Three years ago Massachusetts legislators passed health reforms aimed at universalizing coverage and reducing costs. As the national health care debate heats up, many of our legislators are turning to Massachusetts as a possible model for reform.
Massachusetts’ reforms comprise several features: individual mandates, employer mandates, an exchange, and subsidies. Individual mandates require all state citizens to purchase a government-approved policy. Employer mandates require businesses to contribute to their employees’ coverage, fining those that do not meet minimum standards. The exchange creates an artificial, heavily regulated market place. Finally, the government subsidizes the policy for people making up to 300% above the poverty line.

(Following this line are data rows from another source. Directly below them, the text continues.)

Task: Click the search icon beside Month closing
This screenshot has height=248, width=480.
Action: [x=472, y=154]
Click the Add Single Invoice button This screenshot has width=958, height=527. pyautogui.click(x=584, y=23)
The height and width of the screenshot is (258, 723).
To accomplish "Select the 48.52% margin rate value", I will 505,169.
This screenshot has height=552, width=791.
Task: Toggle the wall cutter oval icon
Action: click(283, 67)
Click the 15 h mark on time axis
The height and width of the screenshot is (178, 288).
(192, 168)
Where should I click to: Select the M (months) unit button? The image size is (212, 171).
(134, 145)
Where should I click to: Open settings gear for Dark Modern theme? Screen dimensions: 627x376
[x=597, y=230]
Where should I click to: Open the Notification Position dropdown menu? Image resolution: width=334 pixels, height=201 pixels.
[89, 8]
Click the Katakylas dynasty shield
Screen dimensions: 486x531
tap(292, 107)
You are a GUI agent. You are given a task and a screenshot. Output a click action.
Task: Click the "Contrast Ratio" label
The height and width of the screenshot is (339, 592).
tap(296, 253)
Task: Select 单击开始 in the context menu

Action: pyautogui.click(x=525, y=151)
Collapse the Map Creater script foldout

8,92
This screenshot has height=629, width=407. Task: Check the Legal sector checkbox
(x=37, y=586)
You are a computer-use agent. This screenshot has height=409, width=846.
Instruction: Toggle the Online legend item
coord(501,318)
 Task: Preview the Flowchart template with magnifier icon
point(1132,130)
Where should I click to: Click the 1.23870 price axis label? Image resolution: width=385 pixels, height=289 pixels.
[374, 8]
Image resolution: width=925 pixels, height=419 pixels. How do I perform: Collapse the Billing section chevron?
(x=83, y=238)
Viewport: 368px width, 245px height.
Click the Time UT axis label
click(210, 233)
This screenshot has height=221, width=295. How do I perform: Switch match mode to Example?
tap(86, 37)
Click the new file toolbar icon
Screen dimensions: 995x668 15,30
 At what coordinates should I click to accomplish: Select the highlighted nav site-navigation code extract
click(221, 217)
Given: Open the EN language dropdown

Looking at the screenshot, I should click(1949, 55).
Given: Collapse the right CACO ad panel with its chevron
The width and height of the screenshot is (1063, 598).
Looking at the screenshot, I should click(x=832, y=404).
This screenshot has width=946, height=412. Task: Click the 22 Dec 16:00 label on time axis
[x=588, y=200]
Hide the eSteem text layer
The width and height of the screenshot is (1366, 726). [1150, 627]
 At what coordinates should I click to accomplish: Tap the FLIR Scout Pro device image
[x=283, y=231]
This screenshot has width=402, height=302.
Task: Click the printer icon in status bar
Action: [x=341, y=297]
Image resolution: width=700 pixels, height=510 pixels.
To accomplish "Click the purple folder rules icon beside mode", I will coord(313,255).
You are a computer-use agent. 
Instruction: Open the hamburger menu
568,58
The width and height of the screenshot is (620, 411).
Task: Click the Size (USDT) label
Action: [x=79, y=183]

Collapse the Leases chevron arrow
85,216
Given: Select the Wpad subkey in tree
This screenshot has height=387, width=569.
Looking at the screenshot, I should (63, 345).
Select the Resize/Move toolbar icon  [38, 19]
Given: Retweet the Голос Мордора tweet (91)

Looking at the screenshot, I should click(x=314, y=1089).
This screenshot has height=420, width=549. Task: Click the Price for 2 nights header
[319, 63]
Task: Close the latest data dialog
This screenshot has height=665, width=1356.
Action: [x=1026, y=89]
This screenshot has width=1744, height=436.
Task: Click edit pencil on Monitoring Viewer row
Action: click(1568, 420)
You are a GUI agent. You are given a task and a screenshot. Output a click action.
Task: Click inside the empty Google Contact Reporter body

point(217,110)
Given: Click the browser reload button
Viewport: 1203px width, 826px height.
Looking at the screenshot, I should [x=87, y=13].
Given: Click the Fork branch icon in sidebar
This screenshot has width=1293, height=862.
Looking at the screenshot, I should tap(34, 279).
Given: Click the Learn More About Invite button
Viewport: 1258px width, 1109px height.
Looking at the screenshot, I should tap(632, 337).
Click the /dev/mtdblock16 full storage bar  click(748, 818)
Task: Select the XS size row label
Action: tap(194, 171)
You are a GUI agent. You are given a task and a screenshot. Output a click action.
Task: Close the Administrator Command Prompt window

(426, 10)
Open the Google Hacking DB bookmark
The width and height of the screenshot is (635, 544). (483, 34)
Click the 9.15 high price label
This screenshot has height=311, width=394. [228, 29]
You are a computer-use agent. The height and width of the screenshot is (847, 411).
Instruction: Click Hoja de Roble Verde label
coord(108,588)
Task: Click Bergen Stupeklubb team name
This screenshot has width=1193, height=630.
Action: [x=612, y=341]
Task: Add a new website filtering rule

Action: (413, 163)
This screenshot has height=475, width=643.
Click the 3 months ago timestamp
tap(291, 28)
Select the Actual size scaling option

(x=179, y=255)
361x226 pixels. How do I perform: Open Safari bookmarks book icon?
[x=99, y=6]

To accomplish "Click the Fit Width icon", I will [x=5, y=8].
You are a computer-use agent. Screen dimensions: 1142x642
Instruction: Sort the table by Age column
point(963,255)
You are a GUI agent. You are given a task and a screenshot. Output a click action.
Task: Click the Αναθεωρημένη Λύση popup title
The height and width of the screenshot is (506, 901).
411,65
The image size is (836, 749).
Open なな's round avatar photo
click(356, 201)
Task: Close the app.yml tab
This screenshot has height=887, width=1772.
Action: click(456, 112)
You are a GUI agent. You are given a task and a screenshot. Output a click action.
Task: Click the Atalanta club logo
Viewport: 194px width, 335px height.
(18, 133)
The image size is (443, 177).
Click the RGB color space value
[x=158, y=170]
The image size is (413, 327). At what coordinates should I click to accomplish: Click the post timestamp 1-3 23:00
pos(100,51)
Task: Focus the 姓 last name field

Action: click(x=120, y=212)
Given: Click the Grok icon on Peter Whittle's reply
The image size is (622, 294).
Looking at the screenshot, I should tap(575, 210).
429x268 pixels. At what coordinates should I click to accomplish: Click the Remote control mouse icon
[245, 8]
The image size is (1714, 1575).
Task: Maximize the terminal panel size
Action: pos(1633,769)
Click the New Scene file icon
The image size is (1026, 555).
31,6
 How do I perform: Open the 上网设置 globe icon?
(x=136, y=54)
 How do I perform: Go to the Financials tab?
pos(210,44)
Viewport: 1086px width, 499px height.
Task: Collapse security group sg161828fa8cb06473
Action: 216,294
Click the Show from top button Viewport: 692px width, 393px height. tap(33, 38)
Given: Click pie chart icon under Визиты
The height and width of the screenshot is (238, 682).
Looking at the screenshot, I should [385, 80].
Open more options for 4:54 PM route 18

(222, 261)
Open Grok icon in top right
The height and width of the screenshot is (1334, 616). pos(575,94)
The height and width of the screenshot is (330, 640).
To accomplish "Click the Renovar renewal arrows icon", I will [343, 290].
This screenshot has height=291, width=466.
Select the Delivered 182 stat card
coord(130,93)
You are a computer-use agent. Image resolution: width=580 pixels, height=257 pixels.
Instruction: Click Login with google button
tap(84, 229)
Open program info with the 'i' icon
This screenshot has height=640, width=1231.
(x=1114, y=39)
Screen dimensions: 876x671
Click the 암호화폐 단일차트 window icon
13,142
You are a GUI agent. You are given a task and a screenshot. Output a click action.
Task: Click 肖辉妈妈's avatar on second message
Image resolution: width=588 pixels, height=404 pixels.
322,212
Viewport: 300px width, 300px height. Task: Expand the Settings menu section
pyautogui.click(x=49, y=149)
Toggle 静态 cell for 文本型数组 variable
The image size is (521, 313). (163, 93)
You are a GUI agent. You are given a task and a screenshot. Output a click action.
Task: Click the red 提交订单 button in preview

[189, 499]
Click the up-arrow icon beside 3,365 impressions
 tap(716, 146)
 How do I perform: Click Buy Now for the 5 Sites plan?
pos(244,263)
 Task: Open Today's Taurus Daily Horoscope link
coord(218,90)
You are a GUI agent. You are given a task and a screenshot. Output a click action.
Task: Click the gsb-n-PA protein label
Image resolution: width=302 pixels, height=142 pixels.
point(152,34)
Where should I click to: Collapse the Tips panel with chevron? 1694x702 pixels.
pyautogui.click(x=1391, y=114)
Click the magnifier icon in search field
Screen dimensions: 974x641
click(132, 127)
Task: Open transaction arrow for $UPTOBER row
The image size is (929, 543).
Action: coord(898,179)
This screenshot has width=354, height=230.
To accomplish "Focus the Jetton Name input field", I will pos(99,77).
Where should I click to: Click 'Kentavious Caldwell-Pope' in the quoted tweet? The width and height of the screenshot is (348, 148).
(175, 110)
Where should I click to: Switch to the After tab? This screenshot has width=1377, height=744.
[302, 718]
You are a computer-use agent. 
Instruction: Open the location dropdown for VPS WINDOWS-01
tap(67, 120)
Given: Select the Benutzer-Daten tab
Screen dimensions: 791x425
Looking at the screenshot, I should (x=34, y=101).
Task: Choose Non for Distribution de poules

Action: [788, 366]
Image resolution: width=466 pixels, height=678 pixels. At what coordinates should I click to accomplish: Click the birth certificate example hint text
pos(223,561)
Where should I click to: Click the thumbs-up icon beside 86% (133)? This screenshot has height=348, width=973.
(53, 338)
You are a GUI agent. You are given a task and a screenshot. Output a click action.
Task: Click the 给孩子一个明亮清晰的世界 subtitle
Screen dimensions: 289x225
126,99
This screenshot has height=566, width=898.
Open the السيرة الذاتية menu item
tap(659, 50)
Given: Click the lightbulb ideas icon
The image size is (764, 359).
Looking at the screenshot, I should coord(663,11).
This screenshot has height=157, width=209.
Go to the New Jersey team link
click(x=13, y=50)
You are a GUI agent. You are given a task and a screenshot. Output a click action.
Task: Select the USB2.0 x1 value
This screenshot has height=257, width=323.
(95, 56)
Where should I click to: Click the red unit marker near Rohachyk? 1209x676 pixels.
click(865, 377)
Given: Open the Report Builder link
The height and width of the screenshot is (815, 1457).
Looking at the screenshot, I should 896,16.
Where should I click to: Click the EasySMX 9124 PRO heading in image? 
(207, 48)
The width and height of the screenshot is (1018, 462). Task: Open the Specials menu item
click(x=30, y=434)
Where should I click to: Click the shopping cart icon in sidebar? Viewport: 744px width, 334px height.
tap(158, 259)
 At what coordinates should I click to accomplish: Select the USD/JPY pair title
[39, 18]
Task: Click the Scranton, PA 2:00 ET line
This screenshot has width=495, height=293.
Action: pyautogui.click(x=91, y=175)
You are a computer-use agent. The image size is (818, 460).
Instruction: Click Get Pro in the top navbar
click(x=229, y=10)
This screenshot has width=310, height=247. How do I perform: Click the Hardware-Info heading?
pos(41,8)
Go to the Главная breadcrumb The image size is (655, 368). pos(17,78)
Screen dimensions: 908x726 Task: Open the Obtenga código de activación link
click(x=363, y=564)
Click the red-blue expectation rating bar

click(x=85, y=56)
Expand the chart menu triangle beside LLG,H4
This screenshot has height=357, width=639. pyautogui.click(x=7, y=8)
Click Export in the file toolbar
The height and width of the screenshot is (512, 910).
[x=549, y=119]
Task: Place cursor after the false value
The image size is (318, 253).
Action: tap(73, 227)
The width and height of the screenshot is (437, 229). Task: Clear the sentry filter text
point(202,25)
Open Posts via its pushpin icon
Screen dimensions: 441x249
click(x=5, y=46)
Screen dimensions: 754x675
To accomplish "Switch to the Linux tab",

President Obama and other Democrat leaders have proposed a similar package of national reforms in order to reshape our nation’s health care: mandates, an exchange, and a public plan that will likely be subsidized. But before we enact these reforms at the national level, lawmakers should reflect on the results of Massachusetts’s attempts at achieving “cheap, universal” health care.
Three years later, Massachusetts has failed to accomplish its goals. In this briefing, Michael Tanner of the Cato Institute explains the disastrous legacy of its reforms:
Rising insurance premiums:
- In Massachusetts, health insurance premiums rose by 7.4% in 2007 and 8-12% in 2008.
- These cost increases outpaced national averages – 6.1% in 2007 and 4.7% in 2008.
Out of control spending:
- Massachusetts’ health care reforms were projected to cost $1.56 billion.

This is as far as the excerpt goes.